Depuis le 1er janvier 2026, le coût social de la rupture conventionnelle a évolué avec une hausse de la contribution patronale, passée de 30 % à 40 % après adoption du PLFSS 2026. Désormais, ce sont les conditions d’indemnisation des salariés qui s’apprêtent à changer suite aux négociations intervenues le 25 février 2026.
Vers une réduction de la durée des allocations
Des plafonds revus à la baisse selon l’âge
Le projet d’avenant prévoit de détacher la rupture conventionnelle du régime général pour lui appliquer des règles de prise en charge spécifiques.

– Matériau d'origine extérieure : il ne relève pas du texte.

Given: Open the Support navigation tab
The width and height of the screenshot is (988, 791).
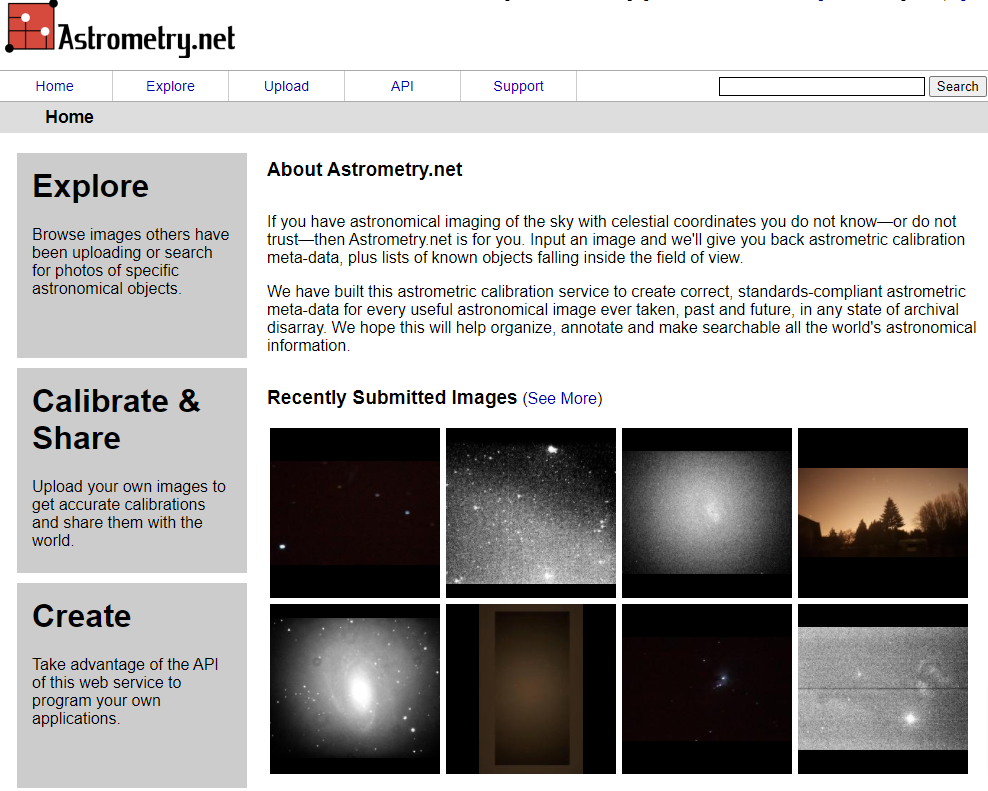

- Les salariés de moins de 55 ans verraient leur durée maximale d’indemnisation ramenée à 15 mois, au lieu des 18 mois pratiqués aujourd’hui.
- Pour les allocataires de 55 ans et plus, le plafond serait fixé à 20,5 mois, mettant fin aux paliers actuels de 22,5 et 27 mois selon l’âge.
Ce dispositif s’accompagnerait d’un suivi renforcé par France Travail pour accélérer la reprise d’un poste.
Un cadre législatif encore à adapter
La mise en œuvre de ces mesures nécessite deux étapes administratives. Après la signature de l’arrêté d’agrément le 25 février 2026, le gouvernement devra faire voter une modification du Code du travail. Actuellement, l’article L. 5422-2 interdit de faire varier la durée des droits au chômage selon le motif de fin de contrat. Mais le texte a été rejeté par l’Assemblée Nationale le 16 avril dernier.
Cependant, le Gouvernement a déjà annoncé qu’il demandera une deuxième lecture pour tenter d’aboutir au vote. Cette réforme juridique est le préalable indispensable pour que les nouvelles durées d’indemnisation s’appliquent aux futurs demandeurs d’emploi.
A défaut, les dispositions en vigueur continueront de s’appliquer sans distinction sur le motif de la rupture du contrat.